Records from a dataset
+++

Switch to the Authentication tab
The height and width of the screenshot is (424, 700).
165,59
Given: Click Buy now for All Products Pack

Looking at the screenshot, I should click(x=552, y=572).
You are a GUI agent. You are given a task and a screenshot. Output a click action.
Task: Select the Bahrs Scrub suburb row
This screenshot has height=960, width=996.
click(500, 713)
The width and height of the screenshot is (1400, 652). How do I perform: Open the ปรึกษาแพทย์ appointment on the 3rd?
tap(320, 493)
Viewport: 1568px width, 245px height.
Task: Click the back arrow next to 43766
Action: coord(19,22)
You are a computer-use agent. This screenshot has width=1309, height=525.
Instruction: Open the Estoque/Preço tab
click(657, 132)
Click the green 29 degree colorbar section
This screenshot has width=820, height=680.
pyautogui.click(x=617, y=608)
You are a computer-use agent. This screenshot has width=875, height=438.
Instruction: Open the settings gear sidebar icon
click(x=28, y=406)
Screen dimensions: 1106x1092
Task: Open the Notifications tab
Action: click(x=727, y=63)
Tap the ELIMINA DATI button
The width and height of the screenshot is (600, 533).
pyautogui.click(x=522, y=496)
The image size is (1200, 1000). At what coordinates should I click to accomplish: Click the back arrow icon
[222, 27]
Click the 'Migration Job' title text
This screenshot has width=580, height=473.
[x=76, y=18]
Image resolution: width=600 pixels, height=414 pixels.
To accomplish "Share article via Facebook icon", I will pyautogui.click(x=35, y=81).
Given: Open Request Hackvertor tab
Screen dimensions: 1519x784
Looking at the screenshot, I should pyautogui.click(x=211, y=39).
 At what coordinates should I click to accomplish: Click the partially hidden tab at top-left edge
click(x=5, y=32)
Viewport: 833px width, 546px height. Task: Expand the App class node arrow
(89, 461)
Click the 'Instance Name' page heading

+++

__WHAT THE TASK ASKS__: Give only the number of lines above holding "computer".

__THE COMPLETED TASK__: 2